Hitting the big 50, not with birthday candles but with a total number of employees, triggers the start of a company’s obligations under the Family Medical Leave Act (FMLA). With the recent trend of increased hiring in the U.S. economy, now is the time to begin preparations for an expanding workforce.
A few important numbers are worth noting under the FMLA.
First, any company or organization, public or private, for-profit or non-profit, is required to comply with FMLA regulations if it has at least 50 workers employed within 75 miles. This is known at the “50/75 rule.”

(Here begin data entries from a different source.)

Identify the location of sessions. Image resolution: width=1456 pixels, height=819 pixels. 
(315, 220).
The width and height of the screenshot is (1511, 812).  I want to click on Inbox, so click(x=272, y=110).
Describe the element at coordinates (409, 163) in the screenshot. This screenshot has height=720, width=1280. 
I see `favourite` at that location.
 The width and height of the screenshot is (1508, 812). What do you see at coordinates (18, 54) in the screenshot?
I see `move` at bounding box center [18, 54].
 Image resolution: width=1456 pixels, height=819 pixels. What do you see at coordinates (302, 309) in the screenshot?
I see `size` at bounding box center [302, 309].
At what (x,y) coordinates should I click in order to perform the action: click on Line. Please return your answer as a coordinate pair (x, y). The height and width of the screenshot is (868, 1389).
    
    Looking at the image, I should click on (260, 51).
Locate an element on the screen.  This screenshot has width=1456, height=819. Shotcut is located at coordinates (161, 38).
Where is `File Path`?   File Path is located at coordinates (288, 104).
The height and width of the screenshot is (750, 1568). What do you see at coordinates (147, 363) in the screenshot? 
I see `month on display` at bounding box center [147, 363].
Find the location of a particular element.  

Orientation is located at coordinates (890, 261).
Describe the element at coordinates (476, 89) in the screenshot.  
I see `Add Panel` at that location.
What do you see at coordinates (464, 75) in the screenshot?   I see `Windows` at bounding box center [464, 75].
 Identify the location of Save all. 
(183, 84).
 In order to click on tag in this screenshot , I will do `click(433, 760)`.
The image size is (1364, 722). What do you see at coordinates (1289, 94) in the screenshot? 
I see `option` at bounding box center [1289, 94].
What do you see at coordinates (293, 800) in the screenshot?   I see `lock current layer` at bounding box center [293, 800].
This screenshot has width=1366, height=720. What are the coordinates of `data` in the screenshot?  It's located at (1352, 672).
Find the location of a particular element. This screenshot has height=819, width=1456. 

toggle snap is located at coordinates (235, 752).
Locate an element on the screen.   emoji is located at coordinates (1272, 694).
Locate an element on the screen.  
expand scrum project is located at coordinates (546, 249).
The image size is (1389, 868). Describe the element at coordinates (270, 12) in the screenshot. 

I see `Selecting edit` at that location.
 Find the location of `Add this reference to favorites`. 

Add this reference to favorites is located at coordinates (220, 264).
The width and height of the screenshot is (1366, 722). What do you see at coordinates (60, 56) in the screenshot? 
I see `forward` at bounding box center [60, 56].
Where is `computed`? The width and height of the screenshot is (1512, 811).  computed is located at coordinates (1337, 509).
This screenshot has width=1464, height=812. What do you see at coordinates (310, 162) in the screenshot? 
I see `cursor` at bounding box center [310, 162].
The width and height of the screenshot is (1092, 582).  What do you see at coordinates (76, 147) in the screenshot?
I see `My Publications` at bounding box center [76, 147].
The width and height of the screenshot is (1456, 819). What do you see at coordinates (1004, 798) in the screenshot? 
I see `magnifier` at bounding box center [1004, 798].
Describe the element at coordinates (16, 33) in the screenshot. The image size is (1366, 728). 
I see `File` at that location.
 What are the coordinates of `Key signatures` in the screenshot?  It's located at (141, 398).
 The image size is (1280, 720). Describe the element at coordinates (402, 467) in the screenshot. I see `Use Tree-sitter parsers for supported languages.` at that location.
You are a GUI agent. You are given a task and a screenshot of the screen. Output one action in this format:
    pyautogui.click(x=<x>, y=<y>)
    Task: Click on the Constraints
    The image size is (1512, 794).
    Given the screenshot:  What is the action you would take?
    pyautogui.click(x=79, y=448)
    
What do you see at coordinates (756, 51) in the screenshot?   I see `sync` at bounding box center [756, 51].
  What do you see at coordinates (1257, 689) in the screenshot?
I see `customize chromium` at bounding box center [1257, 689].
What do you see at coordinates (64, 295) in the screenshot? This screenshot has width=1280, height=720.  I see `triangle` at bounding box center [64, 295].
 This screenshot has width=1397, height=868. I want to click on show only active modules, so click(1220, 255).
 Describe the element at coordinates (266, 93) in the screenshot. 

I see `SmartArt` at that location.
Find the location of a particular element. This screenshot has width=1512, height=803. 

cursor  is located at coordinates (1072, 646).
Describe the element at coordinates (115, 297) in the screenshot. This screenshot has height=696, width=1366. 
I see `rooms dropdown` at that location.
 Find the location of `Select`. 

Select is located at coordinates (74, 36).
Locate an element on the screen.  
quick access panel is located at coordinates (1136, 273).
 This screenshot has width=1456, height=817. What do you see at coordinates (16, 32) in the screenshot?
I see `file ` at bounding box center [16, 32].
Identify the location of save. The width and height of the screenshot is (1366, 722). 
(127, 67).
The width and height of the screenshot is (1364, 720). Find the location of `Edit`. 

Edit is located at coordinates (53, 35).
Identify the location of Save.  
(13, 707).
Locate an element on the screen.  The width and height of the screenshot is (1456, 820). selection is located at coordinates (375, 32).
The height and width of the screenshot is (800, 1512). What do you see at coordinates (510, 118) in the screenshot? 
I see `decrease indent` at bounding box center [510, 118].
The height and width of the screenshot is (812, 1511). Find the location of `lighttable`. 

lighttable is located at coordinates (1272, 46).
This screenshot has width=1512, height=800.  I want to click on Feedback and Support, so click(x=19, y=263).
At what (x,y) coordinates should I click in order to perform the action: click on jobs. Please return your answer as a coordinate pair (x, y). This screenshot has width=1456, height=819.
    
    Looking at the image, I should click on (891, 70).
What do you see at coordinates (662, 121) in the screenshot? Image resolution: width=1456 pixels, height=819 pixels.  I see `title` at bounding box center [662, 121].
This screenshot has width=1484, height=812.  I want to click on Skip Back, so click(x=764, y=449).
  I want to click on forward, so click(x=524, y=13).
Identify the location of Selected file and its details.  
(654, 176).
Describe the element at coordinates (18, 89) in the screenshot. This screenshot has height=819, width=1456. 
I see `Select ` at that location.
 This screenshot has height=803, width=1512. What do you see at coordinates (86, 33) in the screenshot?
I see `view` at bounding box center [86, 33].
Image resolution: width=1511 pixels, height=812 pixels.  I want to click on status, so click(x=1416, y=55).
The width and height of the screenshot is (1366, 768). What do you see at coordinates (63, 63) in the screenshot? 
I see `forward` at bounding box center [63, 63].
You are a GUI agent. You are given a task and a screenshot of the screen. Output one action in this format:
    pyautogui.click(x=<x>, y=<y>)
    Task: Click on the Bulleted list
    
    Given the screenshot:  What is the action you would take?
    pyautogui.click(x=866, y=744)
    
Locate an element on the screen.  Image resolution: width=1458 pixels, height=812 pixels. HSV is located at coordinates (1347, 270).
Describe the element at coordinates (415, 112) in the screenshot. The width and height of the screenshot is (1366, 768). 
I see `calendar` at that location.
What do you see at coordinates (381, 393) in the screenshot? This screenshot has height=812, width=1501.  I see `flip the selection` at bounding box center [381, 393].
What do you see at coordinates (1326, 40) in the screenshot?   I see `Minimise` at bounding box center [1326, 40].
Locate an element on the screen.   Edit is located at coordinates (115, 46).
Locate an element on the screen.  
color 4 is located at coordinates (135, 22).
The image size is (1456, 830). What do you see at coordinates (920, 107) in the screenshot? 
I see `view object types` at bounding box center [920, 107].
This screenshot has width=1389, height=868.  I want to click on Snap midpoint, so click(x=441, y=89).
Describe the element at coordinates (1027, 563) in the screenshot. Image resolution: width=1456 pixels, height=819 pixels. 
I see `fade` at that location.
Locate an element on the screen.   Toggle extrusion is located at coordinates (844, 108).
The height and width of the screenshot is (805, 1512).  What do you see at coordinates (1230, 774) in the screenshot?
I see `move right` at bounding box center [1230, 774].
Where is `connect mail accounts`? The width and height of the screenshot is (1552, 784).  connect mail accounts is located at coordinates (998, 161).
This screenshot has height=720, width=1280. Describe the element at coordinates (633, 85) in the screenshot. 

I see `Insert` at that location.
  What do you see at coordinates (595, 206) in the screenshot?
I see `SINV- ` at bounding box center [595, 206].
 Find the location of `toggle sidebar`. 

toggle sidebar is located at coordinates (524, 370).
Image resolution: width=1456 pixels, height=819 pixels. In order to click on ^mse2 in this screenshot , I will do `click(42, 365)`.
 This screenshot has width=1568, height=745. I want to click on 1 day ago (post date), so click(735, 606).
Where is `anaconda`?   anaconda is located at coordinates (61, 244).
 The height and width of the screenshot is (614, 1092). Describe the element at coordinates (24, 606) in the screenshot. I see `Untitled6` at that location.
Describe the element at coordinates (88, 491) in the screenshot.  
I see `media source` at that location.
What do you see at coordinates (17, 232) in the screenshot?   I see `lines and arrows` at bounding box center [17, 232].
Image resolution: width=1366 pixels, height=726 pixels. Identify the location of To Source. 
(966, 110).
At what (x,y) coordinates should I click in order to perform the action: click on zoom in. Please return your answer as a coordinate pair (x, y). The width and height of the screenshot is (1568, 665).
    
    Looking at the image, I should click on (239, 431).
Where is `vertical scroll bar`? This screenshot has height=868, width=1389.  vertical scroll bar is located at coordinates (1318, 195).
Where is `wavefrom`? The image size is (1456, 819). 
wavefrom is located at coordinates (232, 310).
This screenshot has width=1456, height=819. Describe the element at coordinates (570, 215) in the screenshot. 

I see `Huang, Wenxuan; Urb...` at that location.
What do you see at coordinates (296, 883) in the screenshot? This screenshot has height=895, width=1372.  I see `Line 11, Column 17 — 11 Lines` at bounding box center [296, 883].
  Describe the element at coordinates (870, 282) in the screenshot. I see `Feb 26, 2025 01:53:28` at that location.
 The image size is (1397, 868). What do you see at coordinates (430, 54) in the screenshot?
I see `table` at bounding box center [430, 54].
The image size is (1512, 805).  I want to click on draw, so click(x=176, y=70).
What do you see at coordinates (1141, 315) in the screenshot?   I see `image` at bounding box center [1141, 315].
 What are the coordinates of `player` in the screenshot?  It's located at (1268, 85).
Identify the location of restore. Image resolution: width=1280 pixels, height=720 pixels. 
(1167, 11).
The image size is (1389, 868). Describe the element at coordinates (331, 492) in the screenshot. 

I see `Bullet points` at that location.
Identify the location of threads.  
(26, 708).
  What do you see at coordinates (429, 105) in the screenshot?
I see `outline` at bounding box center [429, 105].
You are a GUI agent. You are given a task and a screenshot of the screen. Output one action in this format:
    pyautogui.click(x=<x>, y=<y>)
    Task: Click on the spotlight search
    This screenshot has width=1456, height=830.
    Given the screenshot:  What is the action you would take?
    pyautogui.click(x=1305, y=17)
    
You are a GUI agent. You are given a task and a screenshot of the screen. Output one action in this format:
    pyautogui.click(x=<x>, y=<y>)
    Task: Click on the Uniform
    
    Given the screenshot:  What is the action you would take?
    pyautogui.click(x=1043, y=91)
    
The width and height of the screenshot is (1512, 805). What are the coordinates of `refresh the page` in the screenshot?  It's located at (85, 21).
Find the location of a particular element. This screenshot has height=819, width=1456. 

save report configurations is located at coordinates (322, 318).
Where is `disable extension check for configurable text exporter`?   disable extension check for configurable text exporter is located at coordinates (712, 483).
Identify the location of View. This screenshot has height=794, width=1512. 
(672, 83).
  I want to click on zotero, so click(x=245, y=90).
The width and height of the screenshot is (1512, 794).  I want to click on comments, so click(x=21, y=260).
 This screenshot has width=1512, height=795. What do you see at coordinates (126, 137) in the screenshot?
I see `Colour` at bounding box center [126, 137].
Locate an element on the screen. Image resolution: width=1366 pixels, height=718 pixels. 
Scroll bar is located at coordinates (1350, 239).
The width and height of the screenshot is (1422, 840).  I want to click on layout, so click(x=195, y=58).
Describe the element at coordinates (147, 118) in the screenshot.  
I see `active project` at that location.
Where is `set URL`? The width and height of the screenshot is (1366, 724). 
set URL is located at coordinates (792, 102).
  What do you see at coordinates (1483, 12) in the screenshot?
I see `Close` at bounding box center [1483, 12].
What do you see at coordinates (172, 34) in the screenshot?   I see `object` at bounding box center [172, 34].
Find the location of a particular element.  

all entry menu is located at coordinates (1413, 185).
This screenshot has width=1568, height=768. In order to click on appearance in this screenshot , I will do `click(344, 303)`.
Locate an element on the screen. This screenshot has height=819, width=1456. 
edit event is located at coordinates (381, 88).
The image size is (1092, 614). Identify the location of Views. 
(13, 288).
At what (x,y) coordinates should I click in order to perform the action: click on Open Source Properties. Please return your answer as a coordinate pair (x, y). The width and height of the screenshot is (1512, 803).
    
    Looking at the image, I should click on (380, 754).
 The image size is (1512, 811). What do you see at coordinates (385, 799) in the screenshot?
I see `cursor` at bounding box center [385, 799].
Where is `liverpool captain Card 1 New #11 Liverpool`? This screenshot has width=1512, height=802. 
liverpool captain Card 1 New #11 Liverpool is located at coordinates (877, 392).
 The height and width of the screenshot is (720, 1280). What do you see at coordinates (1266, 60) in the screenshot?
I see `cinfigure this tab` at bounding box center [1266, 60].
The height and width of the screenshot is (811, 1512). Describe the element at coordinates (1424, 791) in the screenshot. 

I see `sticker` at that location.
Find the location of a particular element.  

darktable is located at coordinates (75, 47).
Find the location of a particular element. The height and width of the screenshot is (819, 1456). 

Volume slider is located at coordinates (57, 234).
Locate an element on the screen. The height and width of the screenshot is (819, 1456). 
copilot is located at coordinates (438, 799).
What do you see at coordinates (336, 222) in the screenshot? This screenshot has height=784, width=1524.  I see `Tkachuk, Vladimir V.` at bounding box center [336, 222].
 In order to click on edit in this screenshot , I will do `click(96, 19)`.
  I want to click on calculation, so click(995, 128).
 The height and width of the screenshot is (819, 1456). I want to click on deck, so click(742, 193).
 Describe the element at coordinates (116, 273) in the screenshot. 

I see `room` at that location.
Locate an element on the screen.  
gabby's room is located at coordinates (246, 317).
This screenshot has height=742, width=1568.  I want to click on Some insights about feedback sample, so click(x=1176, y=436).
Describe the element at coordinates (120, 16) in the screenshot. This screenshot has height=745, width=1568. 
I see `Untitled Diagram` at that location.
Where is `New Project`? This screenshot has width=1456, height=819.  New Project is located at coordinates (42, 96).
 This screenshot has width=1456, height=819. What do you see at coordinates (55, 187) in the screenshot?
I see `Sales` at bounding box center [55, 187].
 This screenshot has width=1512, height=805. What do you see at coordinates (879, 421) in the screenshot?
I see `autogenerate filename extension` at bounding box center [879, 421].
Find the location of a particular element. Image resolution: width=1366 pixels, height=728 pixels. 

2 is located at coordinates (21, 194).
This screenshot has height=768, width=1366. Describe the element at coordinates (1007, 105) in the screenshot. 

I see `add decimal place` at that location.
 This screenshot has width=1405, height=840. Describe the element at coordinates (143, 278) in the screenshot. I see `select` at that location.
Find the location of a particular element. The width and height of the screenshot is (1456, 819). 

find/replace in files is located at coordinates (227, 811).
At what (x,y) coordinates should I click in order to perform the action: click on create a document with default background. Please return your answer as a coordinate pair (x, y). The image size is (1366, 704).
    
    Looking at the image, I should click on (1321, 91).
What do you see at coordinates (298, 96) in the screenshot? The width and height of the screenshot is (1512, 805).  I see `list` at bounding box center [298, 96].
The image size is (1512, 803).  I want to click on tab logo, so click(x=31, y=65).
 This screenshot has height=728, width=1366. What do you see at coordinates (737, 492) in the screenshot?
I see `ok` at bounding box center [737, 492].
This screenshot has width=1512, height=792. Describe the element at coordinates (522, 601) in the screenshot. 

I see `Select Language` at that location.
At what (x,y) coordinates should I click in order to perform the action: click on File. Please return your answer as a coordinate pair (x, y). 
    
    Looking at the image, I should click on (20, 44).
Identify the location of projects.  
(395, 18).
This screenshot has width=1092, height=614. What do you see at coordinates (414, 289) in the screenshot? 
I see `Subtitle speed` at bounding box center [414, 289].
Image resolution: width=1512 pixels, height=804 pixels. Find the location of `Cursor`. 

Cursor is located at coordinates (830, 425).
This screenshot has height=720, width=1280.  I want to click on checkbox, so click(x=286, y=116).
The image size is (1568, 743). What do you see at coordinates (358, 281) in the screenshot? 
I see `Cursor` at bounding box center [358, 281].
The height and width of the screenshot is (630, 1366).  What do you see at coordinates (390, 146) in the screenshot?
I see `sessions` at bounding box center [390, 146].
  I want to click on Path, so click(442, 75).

Second, FMLA regulations measure the requisite employee mark by examining whether there were 50 or more employees each working day during at least 20 calendar weeks in the current or preceding calendar year. Importantly, even if a company has a fluctuating workforce that dips below 50, the company can still fall under FMLA if it did have at least 50 employees for 20 weeks in a current or previous year. Even if a request for FMLA leave comes during a time when a company’s employment level is below 50, the 20-week rule is still the determining factor.
Third, employees are eligible for up to 12 weeks of unpaid leave for family and medical reasons, provided an employee has worked at least 1,250 hours, not including paid or unpaid time off, during the previous 12 months. That averages out to about 24 hours per week for 52 weeks.
By law, employers are required to notify workers of their rights under FMLA. The two most common ways to do this are to display labor law posters and to include an FMLA notification in the employee handbook.